"Dunque. Al mondo ci sono i cretini, gli imbecilli, gli stupidi e i matti." "Avanza qualcosa?" "Sì, noi due, per esempio. O almeno, non per offendere, io."

sabato, novembre 25, 2006

Kelner, herbata. Dziękuję

Sono seduto al ristorante dell’albergo. La sala è in stile liberty, inizio novecento, interamente in mogano. Un quartetto d’archi suona in fondo alla sala. C’è un odore di Hercule Poirot, anzi di Lawrence d’Arabia. Ed anche io (che mi sono cambiato d’abito prima di venire a cena) sono affettato e dandy come un inglese eccentrico, che sia per qualche sua misteriosa ragione qui, alla periferia dell’Impero. L’Impero non è quello inglese delle colonie, ma è ciò che resta del grande Impero prussiano, le cui vestigia hanno ben resistito durante il tragico Impero sovietico. Leggo, mollemente appoggiata la mia testa su una mano, nell’attesa che un cameriere, vecchio e molto compito, serva il borsch che ho ordinato, annunciandomi la portata in un francese impeccabile. Non è semplicemente un salto indietro nel tempo, una sospensione del procedere degli eventi del mondo. È un singhiozzo della Storia. Mi sembra di poter sapere, ora, cosa si provasse in quei lunghi soggiorni (e non vacanze, perché la vacanza è il tempo che si può usare in mancanza di doveri e all’epoca in cui viaggiava solo chi poteva disporre pienamente del proprio tempo il concetto era semplicemente inutile) ad Aleppo o a Damasco, quando le mogli dei diplomatici davano scandalo per il loro esotico anticonformismo e giravano con una graziosa pistola da donna nella borsetta.
Assaporo il gusto di queste diversità perdute, quando l’inglese non era l’unica lingua comune, fumare era il piacere di una conversazione e non il vizio della solitudine, non esistevano misure standard e l’ipocrisia del politically correct era semplicemente inimmaginata.
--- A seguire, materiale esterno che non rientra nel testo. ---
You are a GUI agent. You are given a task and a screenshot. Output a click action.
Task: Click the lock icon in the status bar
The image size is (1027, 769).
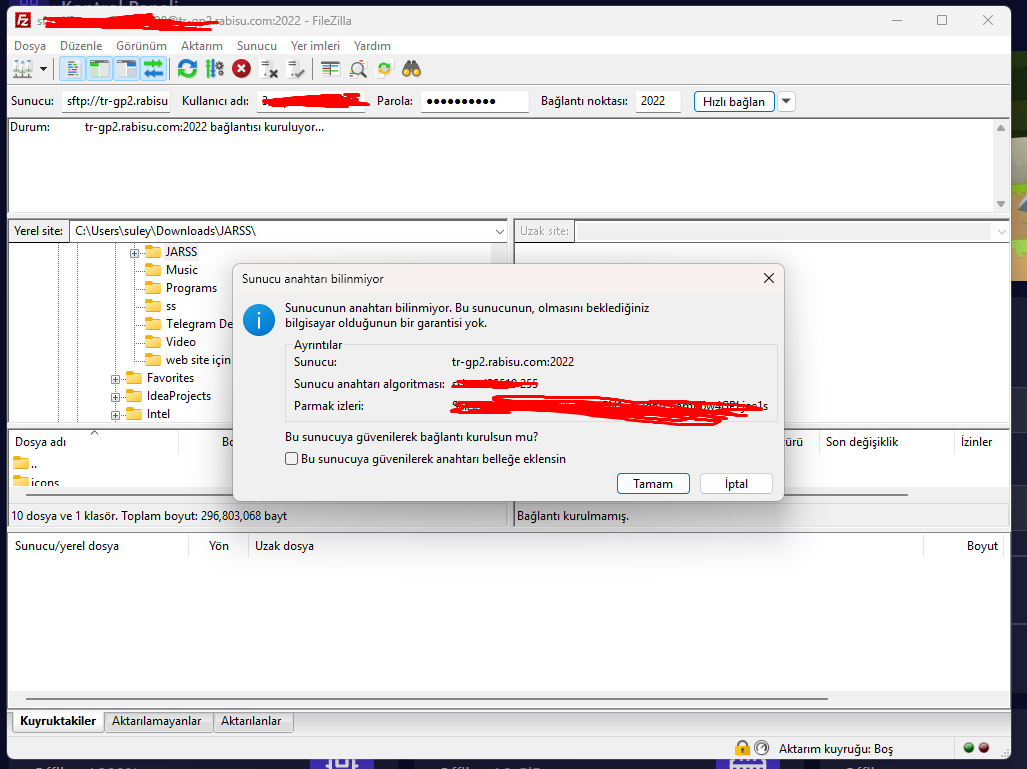tap(742, 747)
Qui, ad Olsztyn, non ci sono altri alberghi.

mercoledì, novembre 01, 2006

Métropole blues

Cammino verso l’ufficio tutte le mattine lungo lo stesso percorso. Osservo, nel freddo più o meno pungente a seconda delle giornate, sempre la stessa scena, ogni giorno diversa: uomini e donne che si affrettano verso il loro prossimo impegno (chissà quanto convinti del senso del proprio correre). Sono colorati, se non altro. A volte, alcuni dettagli mi colpiscono: un ombrello che spunta da una sporta anche quando la giornata non promette pioggia o le scarpe da mercatino di un donnone abbastanza curato, ma irrimediabilmente sgraziato. Gli autobus si svuotano di ragazzini poco lavati, che, annoiati in quelle che le loro informatissime madri chiamano “tute che vestono”, fanno filone e si perdono dentro un sms. Sento l’odore dei caffè e delle brioches mescolarsi con quello degli escrementi dei colombi che invadono da ottobre in poi il piazzale della stazione. Lungo la mia strada, c’è un grande albergo, vecchissimo, che da mesi è in ristrutturazione. Quando lo costeggio, sento i detriti cadere dall’alto, con un frastuono che suona come un oscuro presagio.
Anche oggi, un omino minuto cammina avanti a me di qualche passo. È vestito sempre alla stessa maniera, demodé. L’abito che indossa deve esser stato, all’epoca della sua fattura (senz’altro sartoriale), di grande pregio, ma oggi suggerisce solo profumi di canfora. La giacca, marrone a quadrettini, rimanda a trent’anni fa, alle camicie di Sandro Ciotti, ai baffi di Causio. Ogni giorno, poco prima che io giunga all’incrocio, l’omino sbuca dalla traversa di destra e, sempre un po’ incerto nel passo, procede avanti a me per qualche minuto. Talvolta, s’aiuta con un bastone. Tutti i giorni, facendo il gesto di togliersi il cappello in segno di saluto, sorride alla mendicante che sta accucciata lì in terra, senza però lasciarle mai una moneta.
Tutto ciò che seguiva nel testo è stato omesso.